◆ **RECORDS FOR THE EXERCISE**:
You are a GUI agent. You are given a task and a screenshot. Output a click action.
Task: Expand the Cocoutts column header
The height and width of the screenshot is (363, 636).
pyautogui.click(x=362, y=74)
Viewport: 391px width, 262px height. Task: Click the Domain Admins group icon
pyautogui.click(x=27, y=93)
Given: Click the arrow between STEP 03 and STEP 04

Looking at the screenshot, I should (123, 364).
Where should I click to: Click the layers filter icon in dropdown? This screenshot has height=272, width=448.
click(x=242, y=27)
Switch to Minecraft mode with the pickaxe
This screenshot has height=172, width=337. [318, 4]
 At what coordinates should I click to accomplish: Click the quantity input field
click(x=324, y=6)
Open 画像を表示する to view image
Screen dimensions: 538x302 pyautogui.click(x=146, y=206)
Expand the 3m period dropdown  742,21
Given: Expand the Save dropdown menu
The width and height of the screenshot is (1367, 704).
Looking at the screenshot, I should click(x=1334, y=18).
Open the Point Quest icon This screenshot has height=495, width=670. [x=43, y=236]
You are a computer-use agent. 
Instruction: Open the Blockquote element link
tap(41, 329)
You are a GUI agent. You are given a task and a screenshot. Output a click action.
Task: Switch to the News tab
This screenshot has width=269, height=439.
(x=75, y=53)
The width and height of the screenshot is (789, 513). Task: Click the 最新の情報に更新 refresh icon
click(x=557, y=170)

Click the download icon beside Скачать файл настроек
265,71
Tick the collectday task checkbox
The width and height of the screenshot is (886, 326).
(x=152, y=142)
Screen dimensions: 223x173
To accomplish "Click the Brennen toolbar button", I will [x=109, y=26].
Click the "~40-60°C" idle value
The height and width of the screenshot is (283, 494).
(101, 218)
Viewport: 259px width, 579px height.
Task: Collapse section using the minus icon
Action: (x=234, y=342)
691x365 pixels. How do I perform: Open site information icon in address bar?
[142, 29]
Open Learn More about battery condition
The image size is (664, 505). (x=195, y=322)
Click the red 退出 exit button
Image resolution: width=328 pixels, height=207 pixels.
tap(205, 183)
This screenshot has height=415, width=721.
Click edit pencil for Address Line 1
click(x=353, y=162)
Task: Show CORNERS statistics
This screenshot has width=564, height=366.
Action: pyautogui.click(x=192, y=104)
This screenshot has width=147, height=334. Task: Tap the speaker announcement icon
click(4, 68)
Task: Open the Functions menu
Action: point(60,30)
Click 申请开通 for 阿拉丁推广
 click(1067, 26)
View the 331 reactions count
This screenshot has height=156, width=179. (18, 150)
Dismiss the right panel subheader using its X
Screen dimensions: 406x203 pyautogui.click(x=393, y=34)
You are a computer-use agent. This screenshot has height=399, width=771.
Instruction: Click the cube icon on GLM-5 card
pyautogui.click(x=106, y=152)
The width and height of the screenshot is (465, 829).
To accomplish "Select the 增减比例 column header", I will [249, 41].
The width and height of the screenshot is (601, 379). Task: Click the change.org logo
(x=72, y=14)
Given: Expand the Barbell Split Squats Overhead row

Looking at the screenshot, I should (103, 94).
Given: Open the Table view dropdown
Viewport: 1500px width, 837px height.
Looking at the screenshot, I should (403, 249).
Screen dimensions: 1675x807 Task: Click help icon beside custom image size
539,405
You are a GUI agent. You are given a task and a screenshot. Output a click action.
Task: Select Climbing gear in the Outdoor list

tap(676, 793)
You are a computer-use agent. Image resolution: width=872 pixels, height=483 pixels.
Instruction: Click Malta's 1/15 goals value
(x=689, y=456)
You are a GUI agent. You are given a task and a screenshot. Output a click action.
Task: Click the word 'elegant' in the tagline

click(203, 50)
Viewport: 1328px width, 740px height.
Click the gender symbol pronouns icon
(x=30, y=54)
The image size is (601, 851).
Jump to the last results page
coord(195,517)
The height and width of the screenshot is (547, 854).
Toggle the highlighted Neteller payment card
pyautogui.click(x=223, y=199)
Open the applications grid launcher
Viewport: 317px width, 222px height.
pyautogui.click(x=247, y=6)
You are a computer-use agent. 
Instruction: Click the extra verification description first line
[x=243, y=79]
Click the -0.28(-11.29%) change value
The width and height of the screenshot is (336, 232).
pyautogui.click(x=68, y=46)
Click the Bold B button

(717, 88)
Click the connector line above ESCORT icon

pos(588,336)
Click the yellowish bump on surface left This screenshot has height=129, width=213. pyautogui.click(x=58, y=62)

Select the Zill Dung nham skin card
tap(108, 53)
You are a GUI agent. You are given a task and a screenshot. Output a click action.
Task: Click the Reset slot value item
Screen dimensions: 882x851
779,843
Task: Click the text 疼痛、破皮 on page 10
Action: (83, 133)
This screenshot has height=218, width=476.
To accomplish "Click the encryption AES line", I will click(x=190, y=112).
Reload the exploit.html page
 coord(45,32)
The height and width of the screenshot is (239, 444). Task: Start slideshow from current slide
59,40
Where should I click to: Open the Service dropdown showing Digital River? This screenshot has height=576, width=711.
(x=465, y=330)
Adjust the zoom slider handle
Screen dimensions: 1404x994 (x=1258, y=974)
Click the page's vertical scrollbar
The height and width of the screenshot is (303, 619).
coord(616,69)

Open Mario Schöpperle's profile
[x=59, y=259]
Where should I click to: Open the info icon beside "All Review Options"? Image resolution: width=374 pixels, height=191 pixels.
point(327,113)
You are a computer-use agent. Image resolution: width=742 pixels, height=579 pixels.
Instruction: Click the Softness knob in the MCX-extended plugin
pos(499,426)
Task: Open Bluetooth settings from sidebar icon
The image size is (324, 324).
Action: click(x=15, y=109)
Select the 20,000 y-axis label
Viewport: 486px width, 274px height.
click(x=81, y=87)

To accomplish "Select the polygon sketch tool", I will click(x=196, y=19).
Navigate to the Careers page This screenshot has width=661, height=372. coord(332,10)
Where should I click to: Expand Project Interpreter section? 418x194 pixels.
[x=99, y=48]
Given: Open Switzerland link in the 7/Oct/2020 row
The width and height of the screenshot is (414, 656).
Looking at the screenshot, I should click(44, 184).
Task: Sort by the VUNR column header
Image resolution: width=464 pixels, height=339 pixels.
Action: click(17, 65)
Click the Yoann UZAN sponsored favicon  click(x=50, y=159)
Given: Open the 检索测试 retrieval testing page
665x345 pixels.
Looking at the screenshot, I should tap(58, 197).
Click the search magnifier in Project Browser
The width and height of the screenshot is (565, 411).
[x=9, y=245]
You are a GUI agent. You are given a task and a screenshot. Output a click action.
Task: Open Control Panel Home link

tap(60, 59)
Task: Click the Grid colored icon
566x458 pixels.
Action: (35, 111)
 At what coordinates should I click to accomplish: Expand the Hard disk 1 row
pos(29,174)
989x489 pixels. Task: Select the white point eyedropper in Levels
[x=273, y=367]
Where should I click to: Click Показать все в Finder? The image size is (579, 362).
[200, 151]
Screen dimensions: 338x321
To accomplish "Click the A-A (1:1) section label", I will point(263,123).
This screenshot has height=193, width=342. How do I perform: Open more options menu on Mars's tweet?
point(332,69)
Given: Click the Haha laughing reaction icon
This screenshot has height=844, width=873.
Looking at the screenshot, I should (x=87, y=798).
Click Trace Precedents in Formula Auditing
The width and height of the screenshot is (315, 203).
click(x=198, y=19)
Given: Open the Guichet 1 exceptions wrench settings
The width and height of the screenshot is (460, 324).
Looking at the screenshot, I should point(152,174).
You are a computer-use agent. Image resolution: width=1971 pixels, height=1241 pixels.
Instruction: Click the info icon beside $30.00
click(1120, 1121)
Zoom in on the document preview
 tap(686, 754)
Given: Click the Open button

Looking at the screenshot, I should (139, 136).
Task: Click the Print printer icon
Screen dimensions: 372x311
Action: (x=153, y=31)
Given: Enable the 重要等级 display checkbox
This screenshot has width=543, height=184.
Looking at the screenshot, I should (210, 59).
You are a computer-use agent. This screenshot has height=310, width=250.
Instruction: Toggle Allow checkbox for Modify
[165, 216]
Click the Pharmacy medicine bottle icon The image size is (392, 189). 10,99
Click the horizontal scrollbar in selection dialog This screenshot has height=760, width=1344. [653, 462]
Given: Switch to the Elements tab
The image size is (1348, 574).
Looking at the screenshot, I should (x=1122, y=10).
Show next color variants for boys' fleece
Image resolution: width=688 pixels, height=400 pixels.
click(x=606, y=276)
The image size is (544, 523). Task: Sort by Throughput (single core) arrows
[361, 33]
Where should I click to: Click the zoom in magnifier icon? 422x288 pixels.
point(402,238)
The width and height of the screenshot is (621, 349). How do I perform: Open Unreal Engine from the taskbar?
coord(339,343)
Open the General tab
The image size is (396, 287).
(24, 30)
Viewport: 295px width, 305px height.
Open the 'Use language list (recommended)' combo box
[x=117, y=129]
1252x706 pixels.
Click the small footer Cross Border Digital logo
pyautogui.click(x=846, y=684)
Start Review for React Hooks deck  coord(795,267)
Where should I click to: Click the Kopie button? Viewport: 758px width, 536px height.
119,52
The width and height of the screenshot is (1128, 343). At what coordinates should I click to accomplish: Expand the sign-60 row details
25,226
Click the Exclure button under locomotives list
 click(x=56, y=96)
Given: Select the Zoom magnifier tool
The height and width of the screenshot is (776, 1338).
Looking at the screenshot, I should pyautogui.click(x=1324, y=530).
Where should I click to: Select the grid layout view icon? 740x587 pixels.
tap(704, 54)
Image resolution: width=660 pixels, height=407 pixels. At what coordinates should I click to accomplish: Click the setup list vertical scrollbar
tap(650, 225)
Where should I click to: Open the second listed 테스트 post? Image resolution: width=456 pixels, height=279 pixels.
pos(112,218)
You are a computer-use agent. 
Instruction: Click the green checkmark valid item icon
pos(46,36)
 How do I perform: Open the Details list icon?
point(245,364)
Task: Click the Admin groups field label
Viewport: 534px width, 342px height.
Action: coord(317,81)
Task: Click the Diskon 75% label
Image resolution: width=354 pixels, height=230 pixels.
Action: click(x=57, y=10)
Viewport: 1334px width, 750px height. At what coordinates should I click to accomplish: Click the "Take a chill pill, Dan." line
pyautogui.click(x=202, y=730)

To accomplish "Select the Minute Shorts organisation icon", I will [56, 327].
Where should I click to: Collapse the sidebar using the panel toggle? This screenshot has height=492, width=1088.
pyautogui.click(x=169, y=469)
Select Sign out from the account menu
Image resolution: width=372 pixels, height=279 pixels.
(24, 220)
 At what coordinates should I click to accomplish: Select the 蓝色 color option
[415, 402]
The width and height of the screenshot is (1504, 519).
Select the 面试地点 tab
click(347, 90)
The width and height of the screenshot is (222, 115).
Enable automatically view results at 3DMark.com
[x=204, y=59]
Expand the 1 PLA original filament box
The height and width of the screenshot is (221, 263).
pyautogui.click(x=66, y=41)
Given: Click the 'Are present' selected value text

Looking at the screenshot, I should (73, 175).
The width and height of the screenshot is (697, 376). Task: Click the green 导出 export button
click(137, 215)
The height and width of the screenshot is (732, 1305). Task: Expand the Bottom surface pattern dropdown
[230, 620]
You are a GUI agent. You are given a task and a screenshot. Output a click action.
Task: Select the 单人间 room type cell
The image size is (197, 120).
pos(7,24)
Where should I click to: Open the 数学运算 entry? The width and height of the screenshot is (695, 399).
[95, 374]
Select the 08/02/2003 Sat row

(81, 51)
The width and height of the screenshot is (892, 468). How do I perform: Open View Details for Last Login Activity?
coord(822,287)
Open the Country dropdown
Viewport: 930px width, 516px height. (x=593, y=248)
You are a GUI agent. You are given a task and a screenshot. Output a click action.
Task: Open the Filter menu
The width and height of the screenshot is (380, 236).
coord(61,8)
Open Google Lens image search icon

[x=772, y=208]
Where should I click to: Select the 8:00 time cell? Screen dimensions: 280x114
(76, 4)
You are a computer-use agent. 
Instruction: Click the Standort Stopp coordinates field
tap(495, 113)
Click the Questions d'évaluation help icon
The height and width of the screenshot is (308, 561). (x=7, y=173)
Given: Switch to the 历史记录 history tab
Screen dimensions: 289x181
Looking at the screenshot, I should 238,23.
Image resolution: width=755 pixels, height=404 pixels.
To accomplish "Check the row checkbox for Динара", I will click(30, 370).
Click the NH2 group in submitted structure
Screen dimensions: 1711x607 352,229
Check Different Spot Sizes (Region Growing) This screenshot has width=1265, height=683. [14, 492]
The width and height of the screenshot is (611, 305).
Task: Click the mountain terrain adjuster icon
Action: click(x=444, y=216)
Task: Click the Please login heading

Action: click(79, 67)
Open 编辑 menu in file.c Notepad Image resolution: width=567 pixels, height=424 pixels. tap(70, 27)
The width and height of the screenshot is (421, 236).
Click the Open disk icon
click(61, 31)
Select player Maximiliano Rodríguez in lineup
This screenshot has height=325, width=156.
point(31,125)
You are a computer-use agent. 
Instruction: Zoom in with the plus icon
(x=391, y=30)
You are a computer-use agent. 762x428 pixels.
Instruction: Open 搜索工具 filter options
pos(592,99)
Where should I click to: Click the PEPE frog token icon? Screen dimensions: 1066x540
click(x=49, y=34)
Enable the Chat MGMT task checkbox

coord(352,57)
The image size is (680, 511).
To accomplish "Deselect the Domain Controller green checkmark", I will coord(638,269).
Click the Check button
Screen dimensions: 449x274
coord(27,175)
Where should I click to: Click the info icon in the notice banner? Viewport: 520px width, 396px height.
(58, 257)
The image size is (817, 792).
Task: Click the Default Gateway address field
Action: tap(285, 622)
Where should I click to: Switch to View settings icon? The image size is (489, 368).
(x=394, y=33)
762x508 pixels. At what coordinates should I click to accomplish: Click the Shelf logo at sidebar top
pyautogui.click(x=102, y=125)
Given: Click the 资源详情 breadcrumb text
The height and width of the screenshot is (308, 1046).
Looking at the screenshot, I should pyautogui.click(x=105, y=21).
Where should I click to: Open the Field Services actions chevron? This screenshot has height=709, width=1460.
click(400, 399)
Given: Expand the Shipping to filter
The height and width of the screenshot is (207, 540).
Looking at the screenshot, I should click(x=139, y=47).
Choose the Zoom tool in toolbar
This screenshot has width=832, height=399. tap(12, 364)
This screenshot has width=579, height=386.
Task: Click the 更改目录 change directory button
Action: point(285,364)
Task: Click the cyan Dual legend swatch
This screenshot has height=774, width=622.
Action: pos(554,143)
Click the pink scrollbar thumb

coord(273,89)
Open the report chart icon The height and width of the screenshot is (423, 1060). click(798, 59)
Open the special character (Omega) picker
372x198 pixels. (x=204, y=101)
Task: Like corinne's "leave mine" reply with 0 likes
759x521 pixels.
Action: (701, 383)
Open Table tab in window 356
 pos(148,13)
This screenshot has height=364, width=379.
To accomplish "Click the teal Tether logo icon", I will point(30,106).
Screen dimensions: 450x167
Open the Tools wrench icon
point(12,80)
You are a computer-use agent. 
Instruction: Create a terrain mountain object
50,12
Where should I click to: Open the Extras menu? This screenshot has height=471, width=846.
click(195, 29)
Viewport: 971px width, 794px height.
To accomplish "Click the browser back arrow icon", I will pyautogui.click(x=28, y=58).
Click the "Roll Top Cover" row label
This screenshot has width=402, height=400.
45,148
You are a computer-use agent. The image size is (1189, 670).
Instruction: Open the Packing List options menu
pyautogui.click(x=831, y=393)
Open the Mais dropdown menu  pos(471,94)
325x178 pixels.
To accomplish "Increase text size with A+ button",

◆ **EXERCISE AIM**:
From the line holding "The width and height of the screenshot is (789, 513)." to the line holding "Tick the collectday task checkbox", inclusive, restate each line above exactly as written.

◆ **EXERCISE ANSWER**:
The width and height of the screenshot is (789, 513). Task: Click the 最新の情報に更新 refresh icon
click(x=557, y=170)

Click the download icon beside Скачать файл настроек
265,71
Tick the collectday task checkbox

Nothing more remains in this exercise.